Nevertheless, the two arms of the ART trial had very similar tidal volumes and in the experimental group, the driving pressure fell. This finding echoes improvement in respiratory system compliance, which was also demonstrated. In other words, the recruitment maneuver and higher PEEP did what was desired. Despite this, outcomes were worse. One potential unifying concept is that of mechanical power which takes into consideration both the static and dynamic energies required to ventilate the lung over time. The application of PEEP too, raises the energy applied to the lung skeleton. Thus, while RM and high PEEP improve the static contribution of energy applied to the lung, to the extent that higher respiratory rate and higher peak pressures result, power will increase and so too will VILI.
Potential Caveats
Recently, sub-phenotypes of ARDS have been identified. Importantly, the hyper-inflammatory sub-phenotype 2 has been associated with improved outcome in patients who receive less fluid and higher PEEP. To my eye, there is overlap between sub-phenotype 2 and extra-pulmonary ARDS, first coined by Gattinoni in the late 1990s. To the credit of the authors’ of the ART trial, they identified pulmonary versus extra-pulmonary ARDS patients a priori for sub-group analysis. There was a wide confidence interval in the hazard ratio for death at 28 days in those with extra-pulmonary ARDS, while those with pulmonary ARDS clearly benefited from the lower PEEP strategy. Accordingly, it’s possible that RM and higher PEEP may be less dangerous in those with extra-pulmonary ARDS [e.g. pancreatitis], so long as mechanical power doesn’t rise as a consequence.
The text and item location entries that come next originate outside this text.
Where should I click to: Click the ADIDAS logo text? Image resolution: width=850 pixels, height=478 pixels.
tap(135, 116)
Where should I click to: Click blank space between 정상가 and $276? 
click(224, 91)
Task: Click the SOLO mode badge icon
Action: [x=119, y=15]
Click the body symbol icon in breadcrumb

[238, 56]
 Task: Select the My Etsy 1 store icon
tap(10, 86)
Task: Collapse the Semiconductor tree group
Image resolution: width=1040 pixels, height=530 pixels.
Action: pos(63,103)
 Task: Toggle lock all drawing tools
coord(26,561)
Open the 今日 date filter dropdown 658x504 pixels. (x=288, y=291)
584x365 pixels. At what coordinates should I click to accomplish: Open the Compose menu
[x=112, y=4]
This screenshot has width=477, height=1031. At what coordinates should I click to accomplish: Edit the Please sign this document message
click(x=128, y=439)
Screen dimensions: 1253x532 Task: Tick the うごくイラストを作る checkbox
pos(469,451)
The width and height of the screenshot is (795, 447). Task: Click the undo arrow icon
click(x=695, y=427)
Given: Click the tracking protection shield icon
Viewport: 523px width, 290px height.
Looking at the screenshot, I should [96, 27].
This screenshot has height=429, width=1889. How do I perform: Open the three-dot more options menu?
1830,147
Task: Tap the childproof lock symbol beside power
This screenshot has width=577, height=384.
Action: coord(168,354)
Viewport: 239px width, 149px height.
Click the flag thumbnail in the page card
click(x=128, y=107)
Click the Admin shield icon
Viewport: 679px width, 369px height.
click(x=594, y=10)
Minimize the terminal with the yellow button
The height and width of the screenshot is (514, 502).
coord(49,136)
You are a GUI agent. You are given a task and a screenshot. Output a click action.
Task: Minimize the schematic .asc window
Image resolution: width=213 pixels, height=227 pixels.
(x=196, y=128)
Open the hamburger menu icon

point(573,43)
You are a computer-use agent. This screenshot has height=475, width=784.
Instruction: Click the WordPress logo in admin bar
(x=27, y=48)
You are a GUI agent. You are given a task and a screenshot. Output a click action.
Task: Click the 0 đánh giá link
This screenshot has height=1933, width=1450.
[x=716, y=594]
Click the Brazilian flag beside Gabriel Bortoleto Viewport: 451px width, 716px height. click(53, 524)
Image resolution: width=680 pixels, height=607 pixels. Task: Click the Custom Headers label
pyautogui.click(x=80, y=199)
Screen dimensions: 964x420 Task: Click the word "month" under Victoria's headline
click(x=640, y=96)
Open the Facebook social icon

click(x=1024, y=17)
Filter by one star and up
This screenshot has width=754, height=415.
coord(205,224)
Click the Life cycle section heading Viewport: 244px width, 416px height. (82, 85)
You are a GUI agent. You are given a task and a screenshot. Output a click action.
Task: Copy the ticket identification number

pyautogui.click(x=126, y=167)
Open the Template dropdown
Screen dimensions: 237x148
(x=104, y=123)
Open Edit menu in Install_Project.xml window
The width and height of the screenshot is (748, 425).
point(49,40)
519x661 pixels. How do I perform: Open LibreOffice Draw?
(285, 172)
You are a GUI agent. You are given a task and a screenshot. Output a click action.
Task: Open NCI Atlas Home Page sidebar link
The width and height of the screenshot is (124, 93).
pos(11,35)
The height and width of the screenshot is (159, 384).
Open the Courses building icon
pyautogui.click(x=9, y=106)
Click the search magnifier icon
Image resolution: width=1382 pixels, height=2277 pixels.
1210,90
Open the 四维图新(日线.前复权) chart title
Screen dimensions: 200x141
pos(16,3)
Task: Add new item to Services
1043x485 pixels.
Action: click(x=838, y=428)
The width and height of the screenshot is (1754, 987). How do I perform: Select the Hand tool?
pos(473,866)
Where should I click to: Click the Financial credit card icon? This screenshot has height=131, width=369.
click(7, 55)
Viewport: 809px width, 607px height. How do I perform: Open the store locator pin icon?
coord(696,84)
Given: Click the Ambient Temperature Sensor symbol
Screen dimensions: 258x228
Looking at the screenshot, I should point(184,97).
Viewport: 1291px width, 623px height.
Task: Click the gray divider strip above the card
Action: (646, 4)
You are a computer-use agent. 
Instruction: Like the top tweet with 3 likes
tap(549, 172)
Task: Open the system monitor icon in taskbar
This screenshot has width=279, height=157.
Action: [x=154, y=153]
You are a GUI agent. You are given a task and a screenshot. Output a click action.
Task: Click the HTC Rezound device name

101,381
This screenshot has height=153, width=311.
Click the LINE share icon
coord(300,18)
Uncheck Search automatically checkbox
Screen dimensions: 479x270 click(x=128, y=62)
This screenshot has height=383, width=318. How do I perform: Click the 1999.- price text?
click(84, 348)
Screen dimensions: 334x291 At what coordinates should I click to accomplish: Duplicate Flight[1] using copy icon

Secondly, assessment of driving pressure and respiratory system compliance often assumes a normal compliance of the chest wall. In patients with morbid obesity, the high driving pressure and low respiratory system compliance may be a function not of the lung, but rather the elastic load imparted by body habitus. In such patients, recruitment maneuvers and higher PEEP will affect the trans-pulmonary pressure [and therefore the mechanical power applied to the lung itself] much less so. There was no mention in the ART trial of body habitus or BMI of the patients randomized to each intervention.
Return to the Case
The overnight critical care fellow was concerned about loss of FRC given paralysis and the patient’s body habitus. Esophageal pressure monitoring was not available, so she utilized the stress index as a surrogate for detecting terminal alveolar recruitment or distention. At a PEEP of 12, the patient’s stress index was less than 1, so PEEP was slowly increased until the terminal morphology of the pressure-time curve was straight. At 20 cm H2O of PEEP, the patient’s oxygenation improved as did PaCO2. His mean arterial pressure increased following the rise in PEEP.